In essence, the run starts at 10,600 feet at Echo Lake. The lake itself is beautiful and is one of my favorite memories from childhood. Not only do I still frequently snowshoe in this area, but it’s also the same lake where my parents used to take us ice skating as kids. My sister and I vividly remember my dad skating to the middle of the lake while we waited on shore, awaiting his cue that signaled the ice was safe enough for playtime.
How’s that for a random tangent?!
Anyway, after leaving the lake, the road heads immediately uphill towards the summit. I could go into tons of details, but they really don’t matter. The bottom line is this: the Mt. Evans Ascent course begins climbing at the lake and continues for 14.5 miles until it reaches the summit at 14,264 feet!

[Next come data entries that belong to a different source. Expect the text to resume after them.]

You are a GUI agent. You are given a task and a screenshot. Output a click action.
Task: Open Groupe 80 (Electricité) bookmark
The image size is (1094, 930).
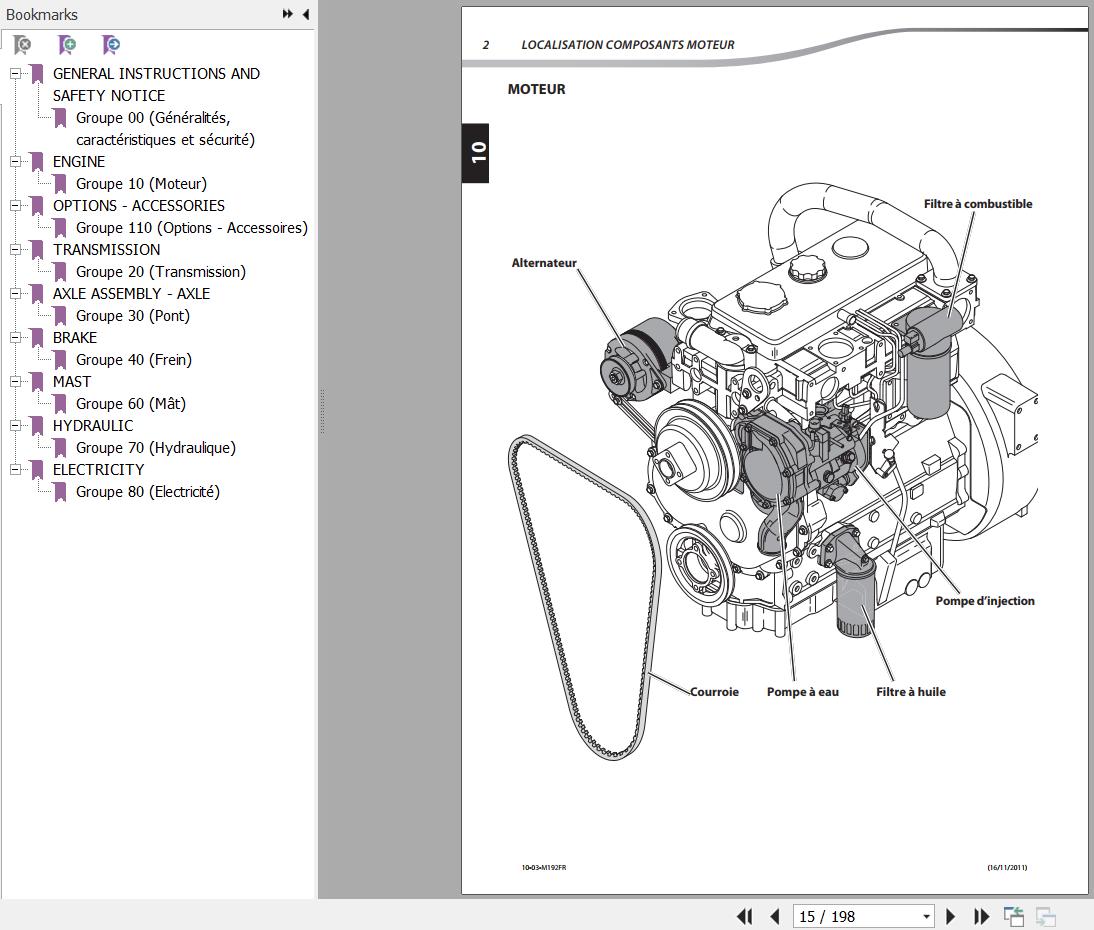147,491
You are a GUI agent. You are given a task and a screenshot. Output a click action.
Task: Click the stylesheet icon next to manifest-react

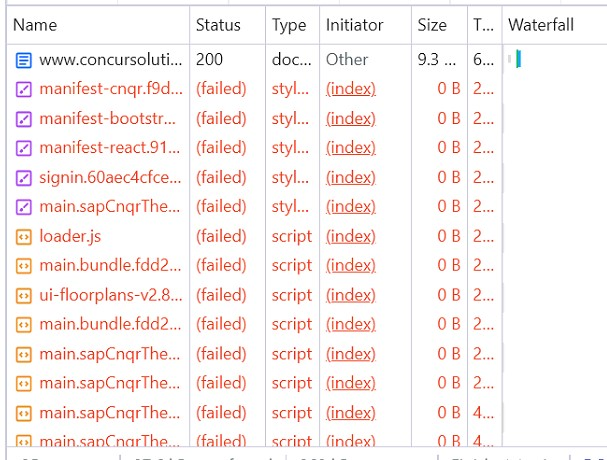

The kicker with this course is its double whammy factor: not only are you climbing a ton, but you are also doing all of it above 10k feet! Again, I’ve spent tons of time at high altitude and tend to do very well above 12,000 feet, but this whole running thing will be new to me. Not quite sure what to expect!
In terms of training, I have absolutely no idea what to do. Just do all of my runs while climbing up the side of mountains? Do wind sprints through the neighborhood with a clothespin on my nose to simulate the lack of oxygen?!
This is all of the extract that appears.